─── Records shown

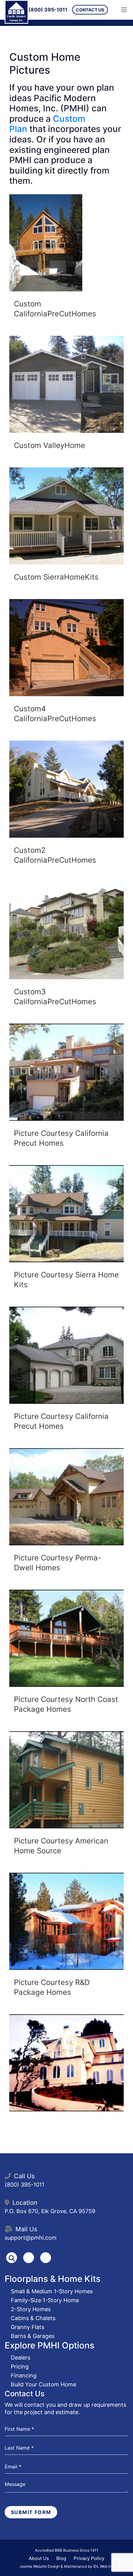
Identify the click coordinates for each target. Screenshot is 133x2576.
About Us (39, 2558)
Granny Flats (27, 2327)
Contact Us (90, 9)
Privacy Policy (89, 2558)
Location (24, 2202)
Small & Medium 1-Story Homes (52, 2291)
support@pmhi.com (31, 2237)
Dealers (20, 2357)
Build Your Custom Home (43, 2384)
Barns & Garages (32, 2336)
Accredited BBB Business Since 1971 (66, 2550)
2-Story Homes (31, 2309)
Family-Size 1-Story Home (45, 2300)
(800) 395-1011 (47, 9)
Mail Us (26, 2229)
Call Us (24, 2176)
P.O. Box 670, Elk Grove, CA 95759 (50, 2211)
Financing (23, 2375)
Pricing (20, 2366)
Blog (61, 2558)
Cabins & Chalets (33, 2318)
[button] (45, 242)
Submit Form (31, 2512)
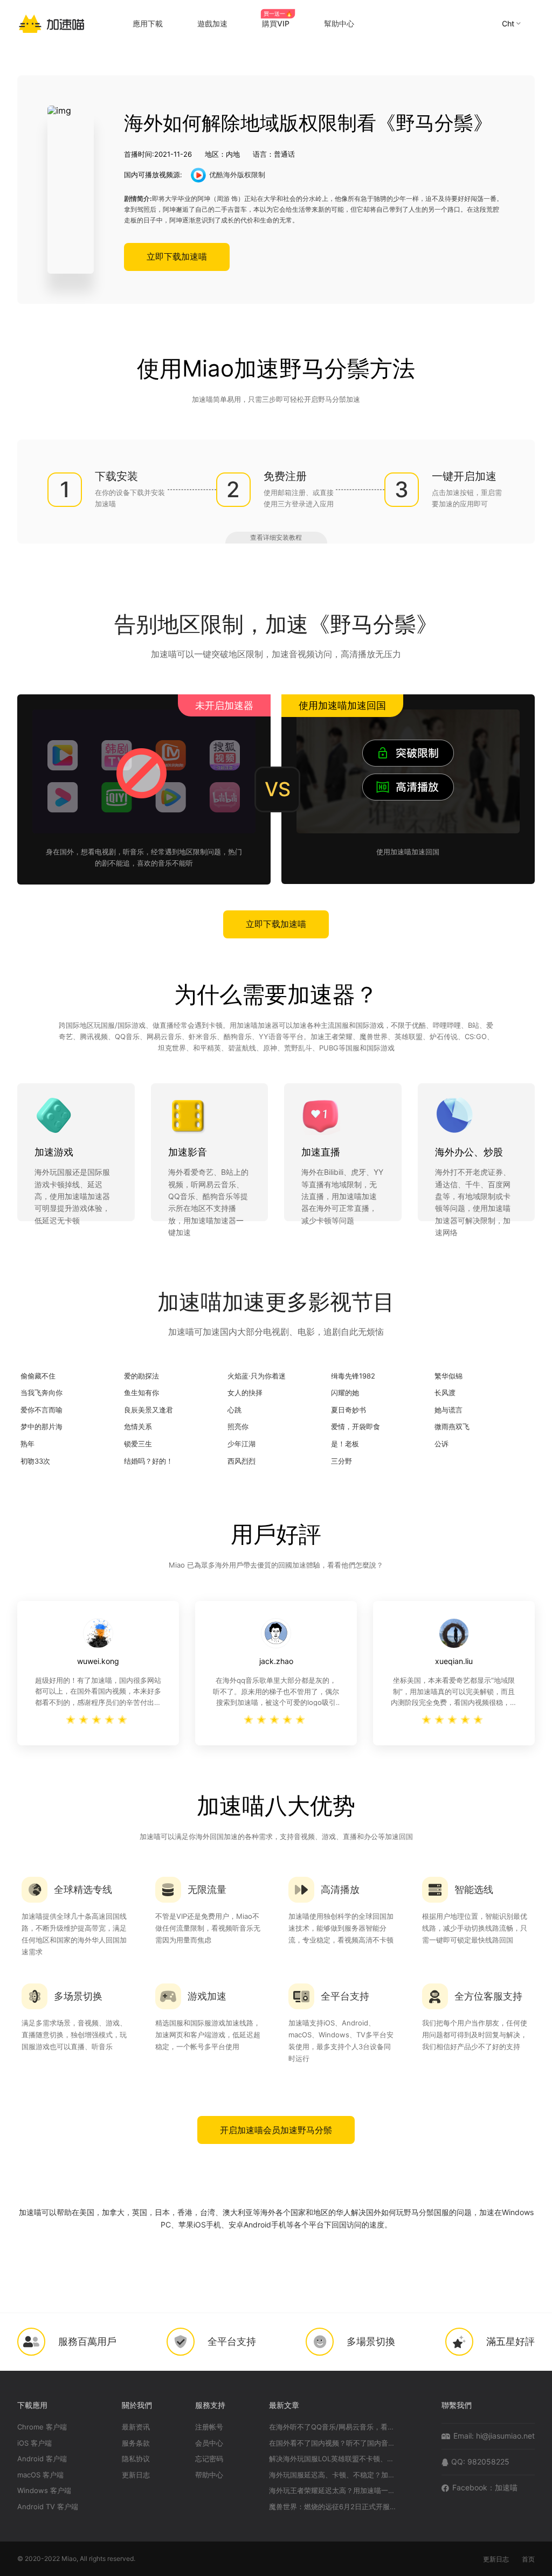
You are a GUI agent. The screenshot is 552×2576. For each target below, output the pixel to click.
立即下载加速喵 (177, 256)
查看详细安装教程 (276, 537)
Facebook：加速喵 (485, 2487)
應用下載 (148, 23)
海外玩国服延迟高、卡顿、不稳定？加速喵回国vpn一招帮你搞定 (333, 2475)
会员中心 (209, 2443)
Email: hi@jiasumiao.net (494, 2435)
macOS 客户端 (40, 2475)
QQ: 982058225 (480, 2461)
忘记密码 (209, 2459)
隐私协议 (136, 2459)
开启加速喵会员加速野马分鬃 (276, 2130)
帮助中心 (209, 2475)
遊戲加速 (212, 23)
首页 (528, 2559)
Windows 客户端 (44, 2491)
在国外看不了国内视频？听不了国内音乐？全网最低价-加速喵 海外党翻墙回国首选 (333, 2443)
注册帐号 (209, 2427)
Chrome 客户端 (42, 2427)
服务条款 (136, 2443)
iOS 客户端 (34, 2443)
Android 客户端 (42, 2459)
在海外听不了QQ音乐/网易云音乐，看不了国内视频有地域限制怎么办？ (333, 2427)
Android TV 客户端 (47, 2507)
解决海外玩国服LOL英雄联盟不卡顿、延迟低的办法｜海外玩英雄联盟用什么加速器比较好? (333, 2459)
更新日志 (136, 2475)
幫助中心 (339, 23)
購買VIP (277, 23)
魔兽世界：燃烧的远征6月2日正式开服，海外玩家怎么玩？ (333, 2507)
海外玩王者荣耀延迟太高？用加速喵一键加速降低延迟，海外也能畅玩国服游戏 (333, 2491)
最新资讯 (136, 2427)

──────

(Problem to work on): Please copy the lines above exactly as written, apart from any pictures.

(Task answer):
Identify the click coordinates for each target. Screenshot is 133x2576.
About Us (39, 2558)
Granny Flats (27, 2327)
Contact Us (90, 9)
Privacy Policy (89, 2558)
Location (24, 2202)
Small & Medium 1-Story Homes (52, 2291)
support@pmhi.com (31, 2237)
Dealers (20, 2357)
Build Your Custom Home (43, 2384)
Barns & Garages (32, 2336)
Accredited BBB Business Since 1971 (66, 2550)
2-Story Homes (31, 2309)
Family-Size 1-Story Home (45, 2300)
(800) 395-1011 (47, 9)
Mail Us (26, 2229)
Call Us (24, 2176)
P.O. Box 670, Elk Grove, CA 95759 (50, 2211)
Financing (23, 2375)
Pricing (20, 2366)
Blog (61, 2558)
Cabins & Chalets (33, 2318)
[button] (45, 242)
Submit Form (31, 2512)
You are a GUI agent. The screenshot is 552×2576. For each target below, output the pixel to click.
立即下载加速喵 (177, 256)
查看详细安装教程 (276, 537)
Facebook：加速喵 (485, 2487)
應用下載 (148, 23)
海外玩国服延迟高、卡顿、不稳定？加速喵回国vpn一招帮你搞定 (333, 2475)
会员中心 (209, 2443)
Email: hi@jiasumiao.net (494, 2435)
macOS 客户端 (40, 2475)
QQ: 982058225 (480, 2461)
忘记密码 (209, 2459)
隐私协议 (136, 2459)
开启加速喵会员加速野马分鬃 (276, 2130)
帮助中心 (209, 2475)
遊戲加速 (212, 23)
首页 (528, 2559)
Windows 客户端 (44, 2491)
在国外看不了国内视频？听不了国内音乐？全网最低价-加速喵 海外党翻墙回国首选 (333, 2443)
注册帐号 (209, 2427)
Chrome 客户端 (42, 2427)
服务条款 (136, 2443)
iOS 客户端 (34, 2443)
Android 客户端 (42, 2459)
在海外听不了QQ音乐/网易云音乐，看不了国内视频有地域限制怎么办？ (333, 2427)
Android TV 客户端 (47, 2507)
解决海外玩国服LOL英雄联盟不卡顿、延迟低的办法｜海外玩英雄联盟用什么加速器比较好? (333, 2459)
更新日志 (136, 2475)
幫助中心 (339, 23)
購買VIP (277, 23)
魔兽世界：燃烧的远征6月2日正式开服，海外玩家怎么玩？ (333, 2507)
海外玩王者荣耀延迟太高？用加速喵一键加速降低延迟，海外也能畅玩国服游戏 (333, 2491)
最新资讯 (136, 2427)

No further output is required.